I just bought a Connley Rod with the same specs that I matched with a 3500 size Stradic. It performs well on 3-7 pound fish, and works well on bigger fish too. IF I was only catching bigger fish, I'd probably have gotten something in a medium heavy, but for most all my inshore stuff it's a perfect match. Biggest fish I've caught on it was a 25" Striper, it was fat and healthy and around 10 pounds. Rod handled it just fine. I use 30 pound braid, 15-30 pound leader, and keep the drag set around 7 pounds or so.

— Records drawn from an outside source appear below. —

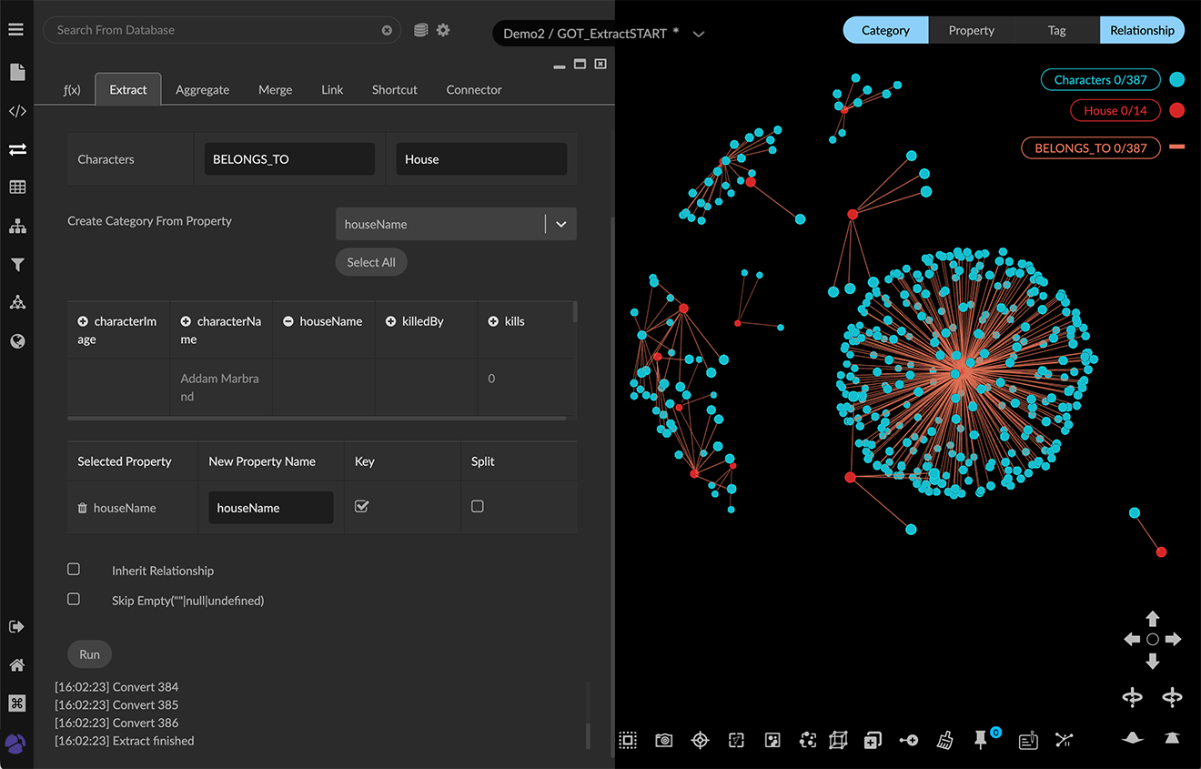Screen dimensions: 1201x769
Task: Click the red House color swatch
Action: coord(1176,111)
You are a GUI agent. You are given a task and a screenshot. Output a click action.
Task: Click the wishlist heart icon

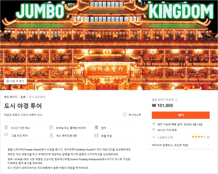(x=125, y=114)
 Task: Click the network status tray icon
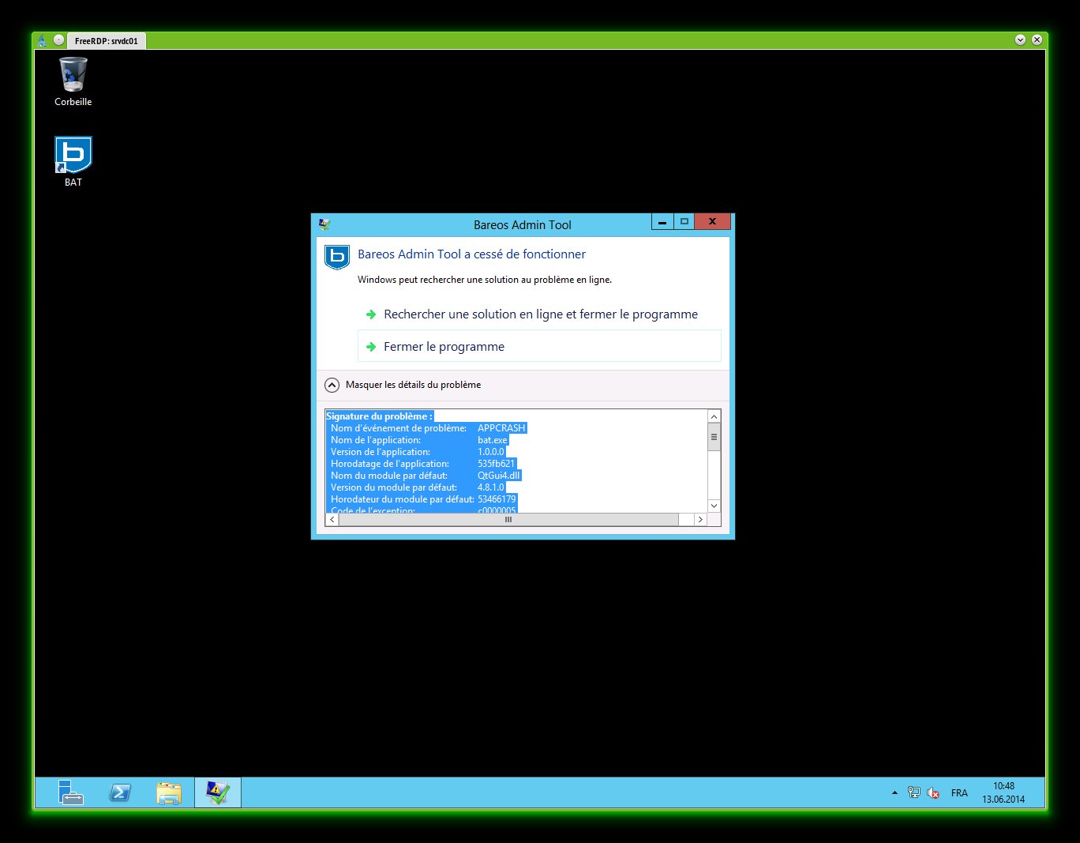(913, 792)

I cast mostly lures, and it throws everything from a small jig to big topwater very well. I loaded it up with live bait and a popping cork and it was a bit heavy for it, but I fished it anyway, just a lot of bend in the back cast. For a do everything rod, those specs are a good start.


----------



## Ryan H. (May 10, 2011)

https://www.tackledirect.com/st-croix-mojo-inshore-spinning-rods.html

https://www.tackledirect.com/star-stellar-lite-fast-taper-split-grip-rods.html

or hell, buy an UglyStick for under $60 and fish it until the guts rust out of your reel, they ain't the most sophisticated rod, but they last and they work. Remember, it ain't what you got, it's what you can do with it.


----------



## hog (May 17, 2006)

Rfdillon said:


> Folks, I am unsure if this is the correct forum, but I am looking at buying a Penn slammer iii 3500 for inshore fishing, what do you all suggest for a rod to match this reel?


Before you buy, look at the 2500 also... thats a tough little reel. can catch most trout, reds or flounder in the bays day in and day out IMO and a good bit smaller than the 3500.... but, buy what your gonna be happy with and gives you the most confidence.

on Rods... 
there's lots of good store-bought
suggest 7-7 1/2 for a spinner at least, maybe even a 7'10".

lure weight 1/4 to 3/4oz M to MF flex with MH power JMO (probably the most popular)

want more backbone (1/4 or 3/8) to (1 or 1 1/4oz-1 1/2oz) for a H power type

but,

If you can ever try one thats hand made by a good reputable rod builder, (theres many on this forum) you'll understand why folks leave the 49.95 - 89.95 on the shelves at a sporting good Store and pay $195 to 400ish for a hand-built. Most medium-priced hand builts have over 100 to 140$ in parts/components in them before there even is mention of a labor cost to build, unless they are able to buy wholesale. Their Rods are Night and Day difference from the mostly overseas assembly line made. IMO Pick up a store-bought some time and simply check the spine out... a big percentage is wayyyyy off.

Ive always been one that if you want to know what a great rod to buy is, you go to a guide that is fishing on the water almost everyday fishing as you want to. They supply customer rods... they are the most abused of them all... The ones that hold up to the customers 5 days a week... or the one that the Guide uses---- thats where I look to go buy one from or have made by.

Good Luck on your search. The bottom line is--- The right one, is the one that will make you feel the most confident in catching fish...


----------